Qualitative food frequency questionnaires (Q-FFQ) omit portion size information from dietary assessment. This restricts researchers to consumption frequency data, limiting investigations of dietary composition (i.e., energy-adjusted intakes) and misreporting. To support such researchers, we provide an instructive example of Q-FFQ energy intake estimation that derives typical portion size information from a reference survey population and evaluates misreporting. A sample of 1,919 Childhood Determinants of Adult Health Study (CDAH) participants aged 26-36 years completed a 127-item Q-FFQ. We assumed sex-specific portion sizes for Q-FFQ items using 24-h dietary recall data from the 2011-2012 Australian National Nutrition and Physical Activity Survey (NNPAS) and compiled energy density values primarily using the Australian Food Composition Database. Total energy intake estimation was daily equivalent frequency × portion size (g) × energy density (kJ/g) for each Q-FFQ item, summed. We benchmarked energy intake estimates against a weighted sample of age-matched NNPAS respondents (n = 1,383). Median (interquartile range) energy intake was 9,400 (7,580-11,969) kJ/day in CDAH and 9,055 (6,916-11,825) kJ/day in weighted NNPAS. Median energy intake to basal metabolic rate ratios were 1.43 (1.15-1.78) in CDAH and 1.35 (1.03-1.74) in weighted NNPAS, indicating notable underreporting in both samples, with increased levels of underreporting among the overweight and obese.
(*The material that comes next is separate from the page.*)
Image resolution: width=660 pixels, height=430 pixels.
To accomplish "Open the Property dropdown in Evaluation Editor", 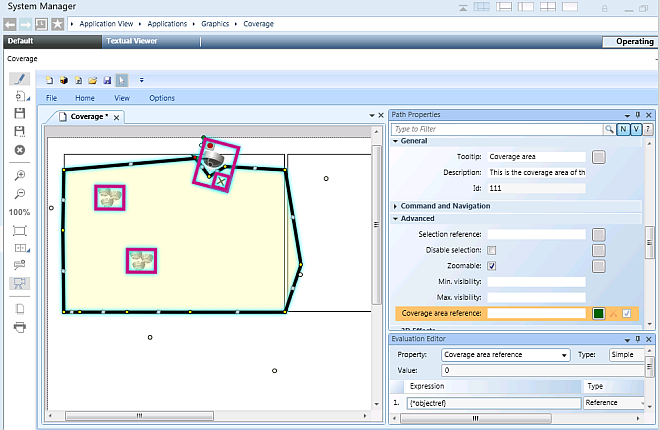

Using the Goldberg and predicted total energy expenditure methods for classifying misreporting, 65 and 41% of CDAH participants had acceptable/plausible energy intake estimates, respectively. Excluding suspected CDAH misreporters improved the plausibility of energy intake estimates, concordant with expected body weight associations. This process can assist researchers wanting an estimate of energy intake from a Q-FFQ and to evaluate misreporting, broadening the scope of diet-disease investigations that depend on consumption frequency data.